1.2 Substantiating Data
- Substantiating data should not consist solely of posters, abstracts, ‘personal communication’ or unpublished data, as these data do not provide sufficient information to assess the veracity of a claim. These data sources can be used as secondary references to support claims.
- Substantiating data can consist of an ‘in press’ article or data on file where these references are available to be supplied on request and provide the appropriate level of evidence to support the claim. The use of ‘data on file’ may be appropriate as sole substantiation for a claim regarding prescribing frequency or cumulative patient exposure; however, it would not be appropriate as sole substantiation for a safety or an efficacy claim.
- Substantiating data should be consistent with the body of evidence.
- Selective use of consistent positive results while neglecting consistent negative results from a systematic review or meta-analysis is not appropriate.
- Claims based on pre-specified secondary endpoints where the primary endpoints are not met in a particular study can be used if:
- consistent with the body of evidence; and
- they accurately reflect the conclusion of the study; and
- it is clear to a reader that the primary endpoint was not met.
- It is only appropriate to extrapolate from surrogate endpoints where a link between the surrogate endpoint and the clinical outcome has been generally accepted and is supported by the body of evidence.
- The use of post-hoc analyses is acceptable if clearly identified as post-hoc, used in context of the primary endpoint(s) and appropriately qualified. It should be made clear to the reader if the primary endpoint(s) of the original study was not met or if the claims based on post-hoc analyses are inconsistent with the primary endpoint(s).
- Observational data may be used to substantiate a claim when the data is of high quality and represents the highest level of evidence available.

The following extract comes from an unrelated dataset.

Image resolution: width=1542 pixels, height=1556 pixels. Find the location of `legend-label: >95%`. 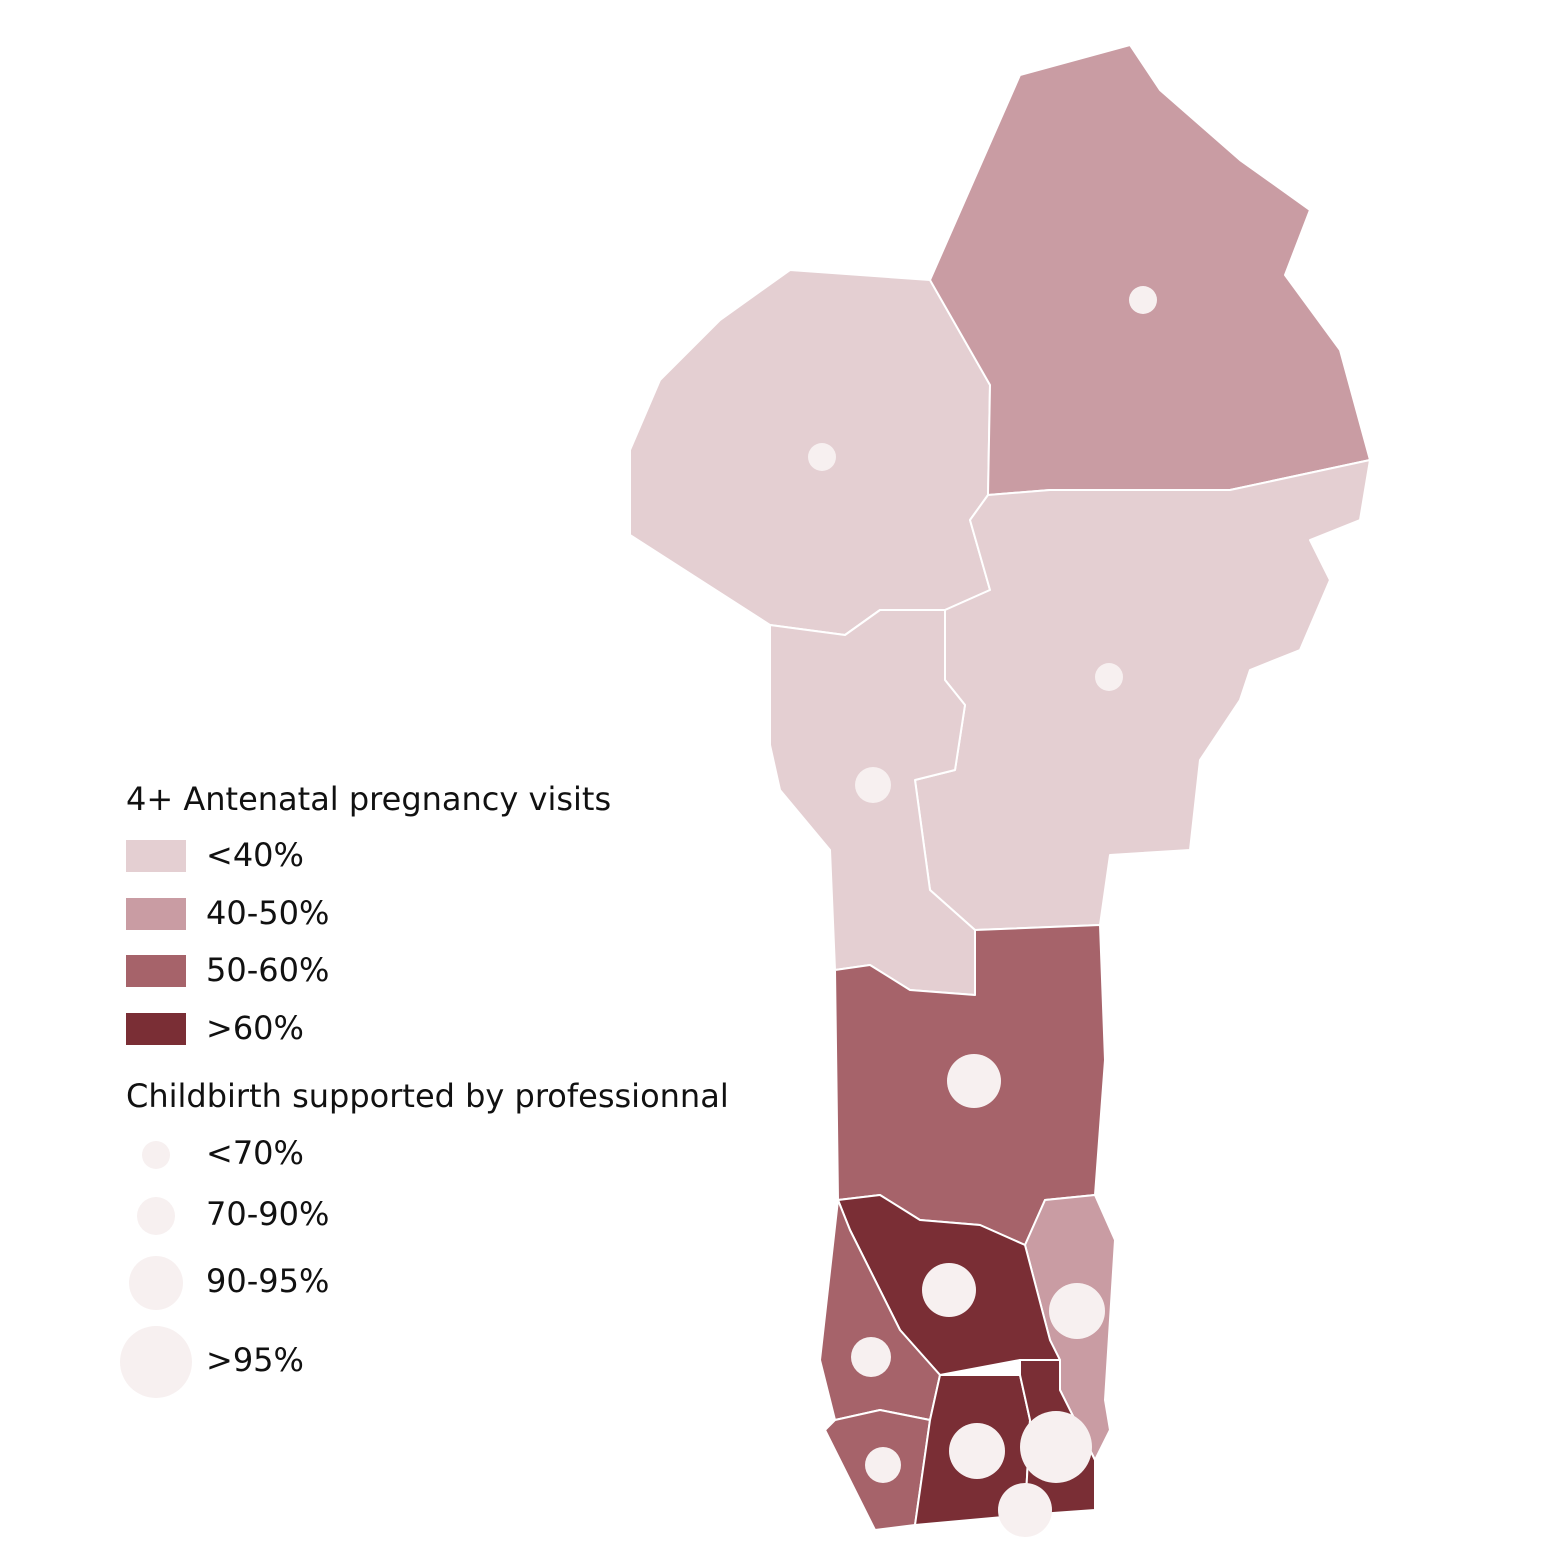

legend-label: >95% is located at coordinates (255, 1360).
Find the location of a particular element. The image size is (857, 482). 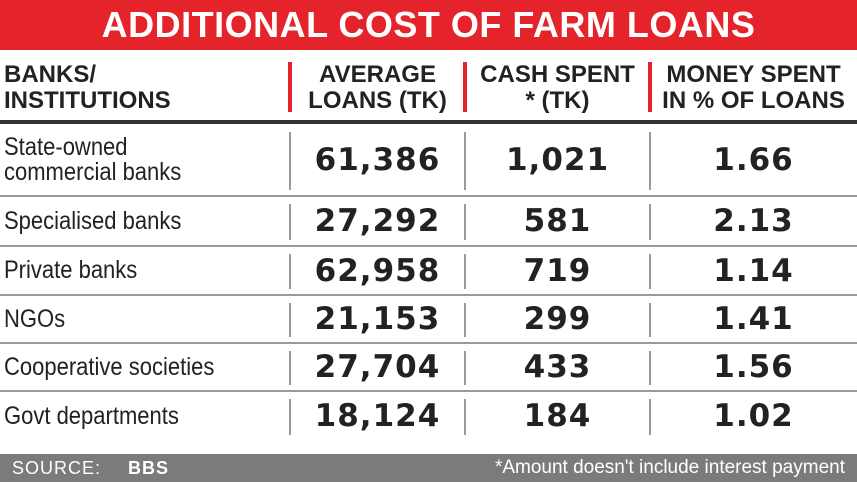

cell-value: 1.02 is located at coordinates (754, 416).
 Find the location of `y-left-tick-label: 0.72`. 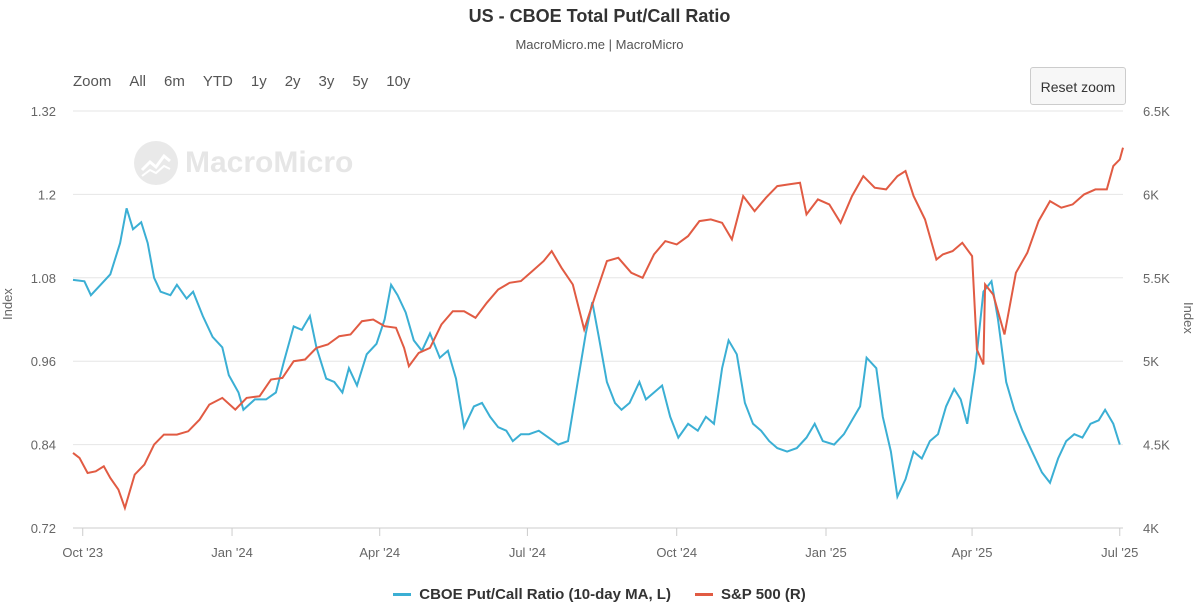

- Animal or laboratory data are insufficient to be used as the sole evidence to support a promotional claim. If animal or laboratory data are used, a qualifying statement must appear identifying this type of data and acknowledging that such data do not necessarily predict clinical effects.
- Claims based on statistical comparisons must include sufficient detail to enable the reader to understand the statistical significance of the data. The accepted level of statistical significance is
p < 0.05
and for multiple comparisons will be lower, as specified in the study publication or published protocol when available. - If the results of a comparative study are not statistically significant, a qualifying statement must be included stating, in full, that the results are “not statistically significant”.
- If the results of a comparative study do not include a statement of the significance or lack of significance of the results, a qualifying statement must be included stating that the p value is not available.
- Comparative claims based on studies reporting clinically important differences must include sufficient detail to enable the reader to understand the significance of the data. The minimum clinically important difference, when available and defined for the trial, is the accepted level of clinical significance.